The aims of this review were to (1) identify studies that have estimated the MIC and MDC, (2) identify the calculated MIC and MDC values and disease phases in previous studies, and (3) assess the methodological qualities of the MIC and MDC studies of the FMA-LE motor scale.

Methods

This review was registered with the University Hospital Medical Information Network (UMIN) Clinical Trials Registry (UMIN000048612) as a pre-initiation condition. This review followed the Preferred Reporting Items for Systematic reviews and Meta-Analyses extension for Scoping Reviews (PRISMA-ScR) recommendations,49) including Supplementary Material 1.

Eligibility criteria

The inclusion criteria were as follows: (1) investigated the MIC and MDC of the FMA-LE motor scale for patients with stroke; (2) had implementation and scoring of the FMA-LE assessment by medical staff (e.g., physical therapists or occupational therapists) experienced in stroke rehabilitation; and (3) only English peer-reviewed journal articles were included to ensure methodological rigor and reduce the risk of bias. The exclusion criteria were as follows: (1) no abstract; (2) languages other than English; (3) review articles; (4) inclusion of patients with any other intracranial disease such as traumatic brain injury or brain tumour; (5) an unclear distinction from the FMA-UE motor scale; and (6) conference abstracts, doctoral dissertations, master's theses, and government reports were excluded due to the potential for limited methodological transparency and peer review.

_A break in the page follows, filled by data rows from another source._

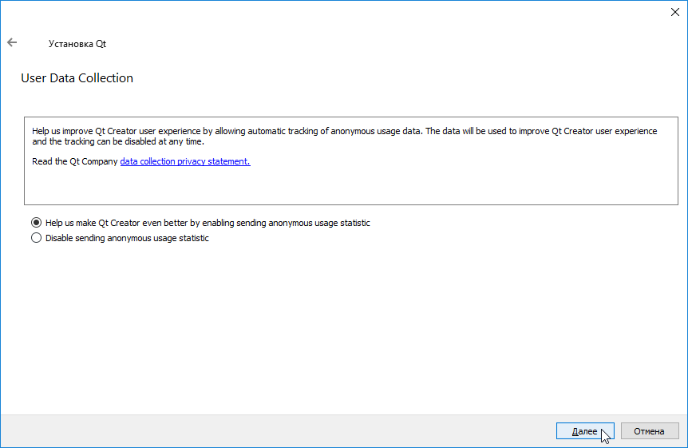Click the first line of the description text
Screen dimensions: 688x448
[343, 131]

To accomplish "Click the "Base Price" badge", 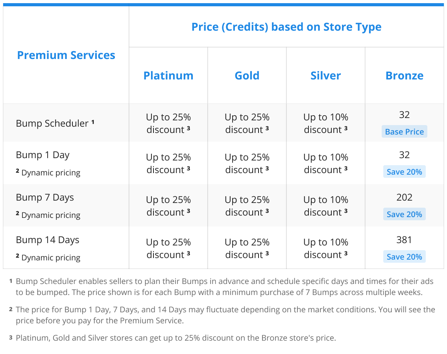I will 405,132.
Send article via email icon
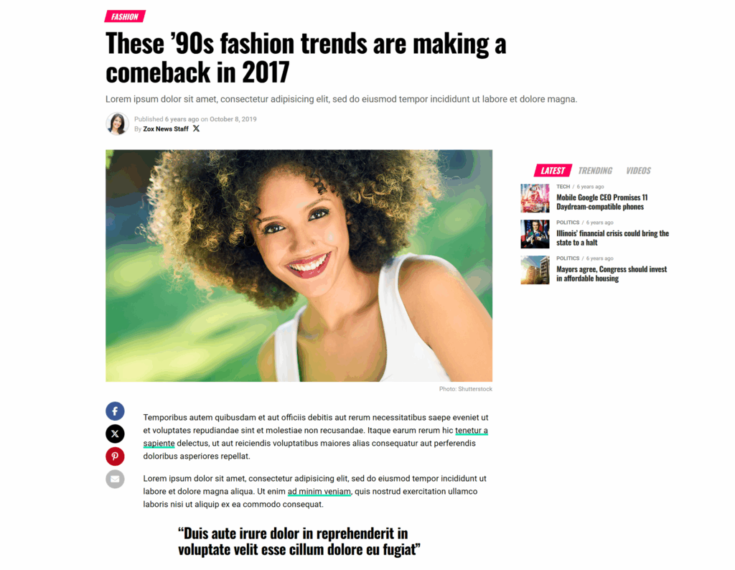Image resolution: width=735 pixels, height=570 pixels. 115,479

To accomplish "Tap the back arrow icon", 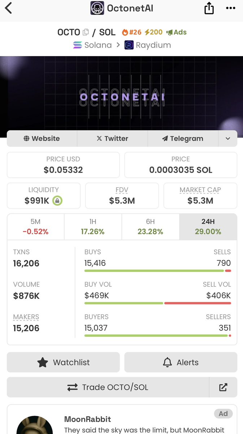I will point(8,8).
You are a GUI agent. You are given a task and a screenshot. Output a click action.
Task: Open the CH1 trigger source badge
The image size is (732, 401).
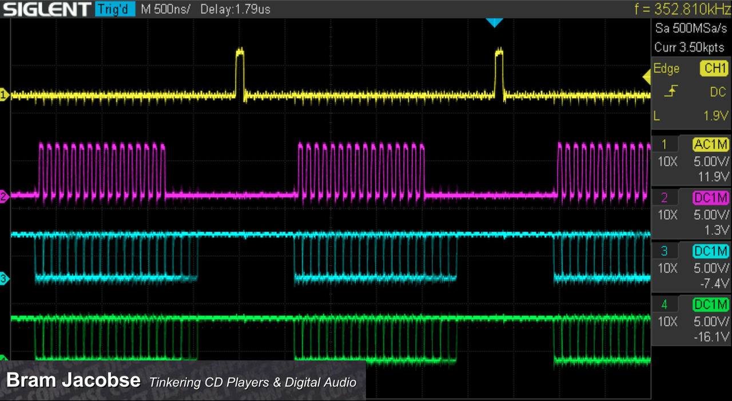[715, 69]
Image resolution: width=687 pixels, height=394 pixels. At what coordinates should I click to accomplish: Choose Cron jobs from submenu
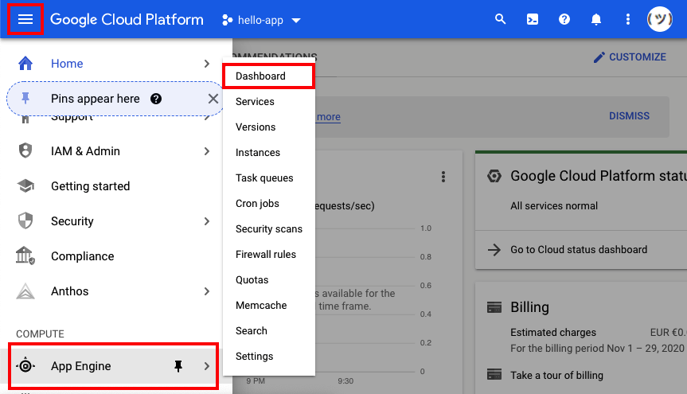pyautogui.click(x=257, y=204)
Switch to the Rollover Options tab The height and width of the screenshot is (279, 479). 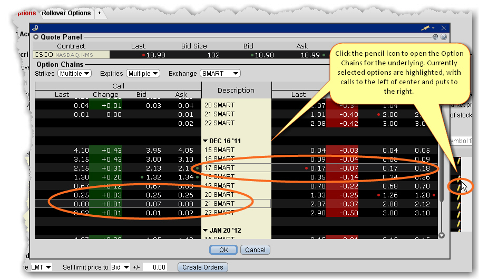pos(66,13)
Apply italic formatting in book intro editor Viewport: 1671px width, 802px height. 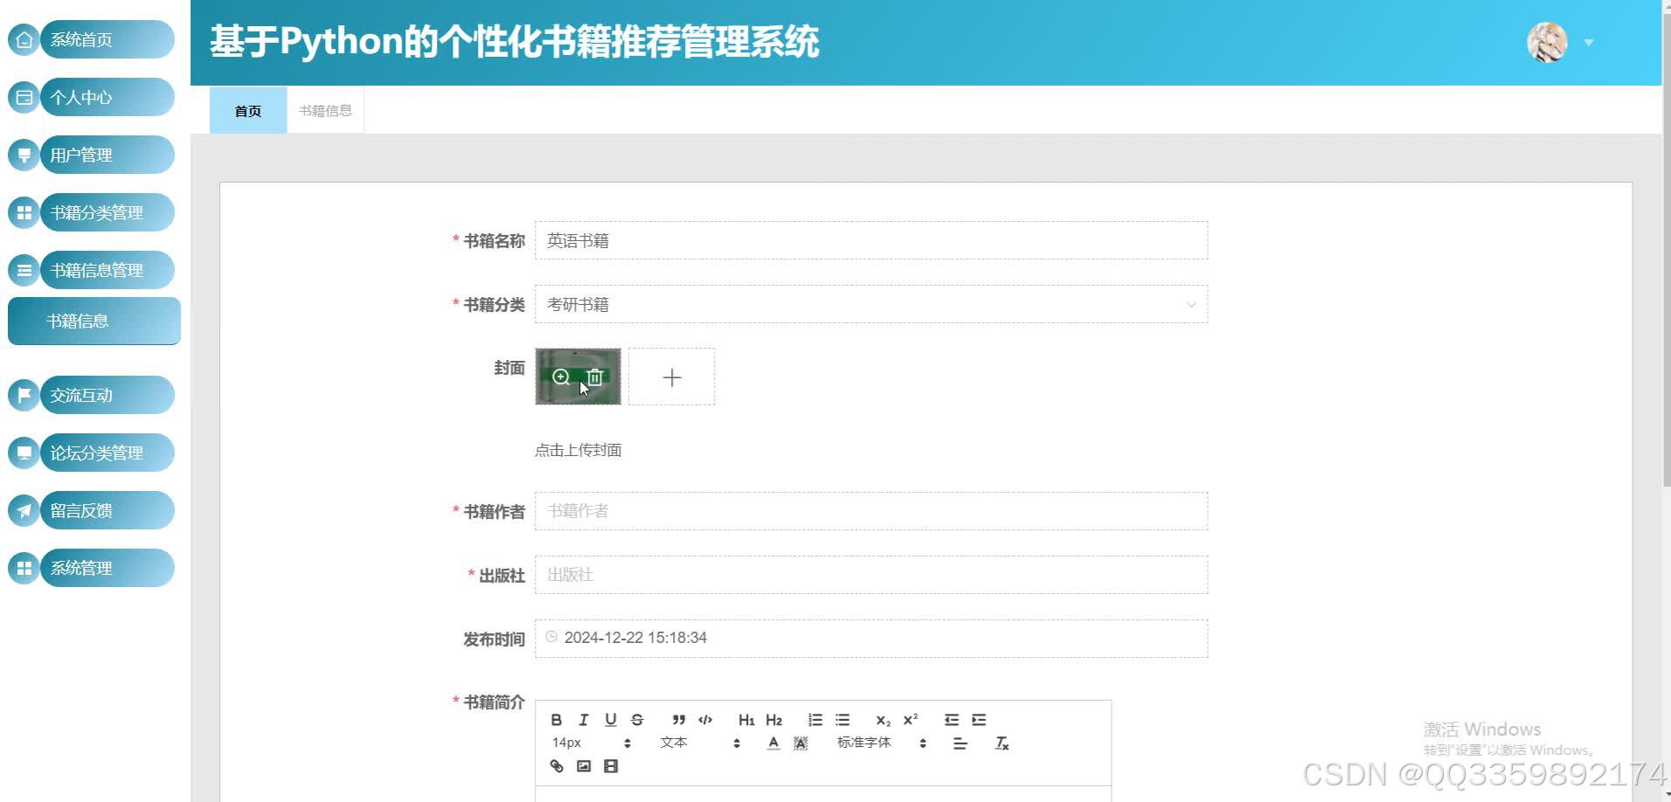click(583, 719)
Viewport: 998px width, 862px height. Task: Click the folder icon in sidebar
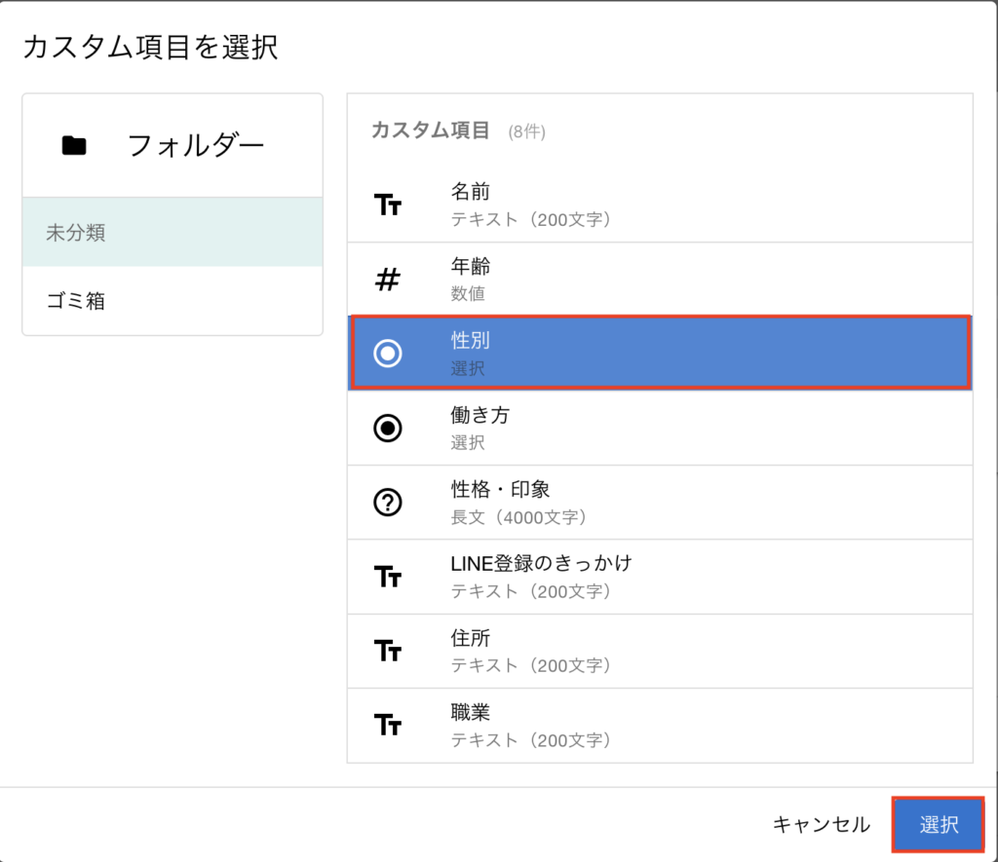74,146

Information sources and search strategy

The databases searched were PubMed, Cumulative Index to Nursing & Allied Health Literature (CINAHL), and Web of Science. Literature searches were conducted from 1975, the year FMA was developed and published by Fugl-Meyer, to January 18, 2024. The search strategy was customized for each database and included three key concepts: the FMA, MIC, and MDC. A concrete search strategy for the three databases (i.e., PubMed, CINAHL, Web of Science) is shown in Supplementary Material 2. Additional search was conducted by hand searching. Reference lists of MCID previous study were also identified and hand-searched. The first author conducted a search on the Physiotherapy Evidence Database (PEDro) using the keyword “Fugl-Meyer Assessment.”

Selection of sources of evidence

The results extracted from each database were exported to EndNote 20 software (Clarivate, Philadelphia, PA, USA), and duplicates were removed. Two reviewers (TN and KS) applied inclusion and exclusion criteria to all titles and abstracts during the screening phase to determine which articles should proceed to the full-text review (eligibility assessment) phase. In the eligibility assessment, the two reviewers independently selected the targeted articles with the eligibility criteria by full-text review. If the two reviewers disagree during the due eligibility assessment (25%), a third senior researcher (SA) made the final decision after reviewing the full text and hearing each reviewer’s opinions.

Data charting process

All data were extracted from the included articles by two authors (TN and SA). The following information was extracted from each article: first author, year of publication, first author’s country, patients’ age, sex, type of stroke, time after stroke onset, disease phase, sample size, the FMA-LE total score, reliability information (simultaneous data or not, type, and intraclass correlation coefficient values), the MIC estimation approach, distribution-based results (values of the standard error of measurement and the MDC), and anchor-based results (type of anchor and the calculated value). The disease phases were determined based on the mean time after stroke onset in the subjects of the accepted papers, and were classified as acute (≤7 days from stroke onset), early subacute (≤7 days to 3 months from stroke onset), late subacute (≤3–6 months from stroke onset), or chronic (>6 months from stroke onset)50).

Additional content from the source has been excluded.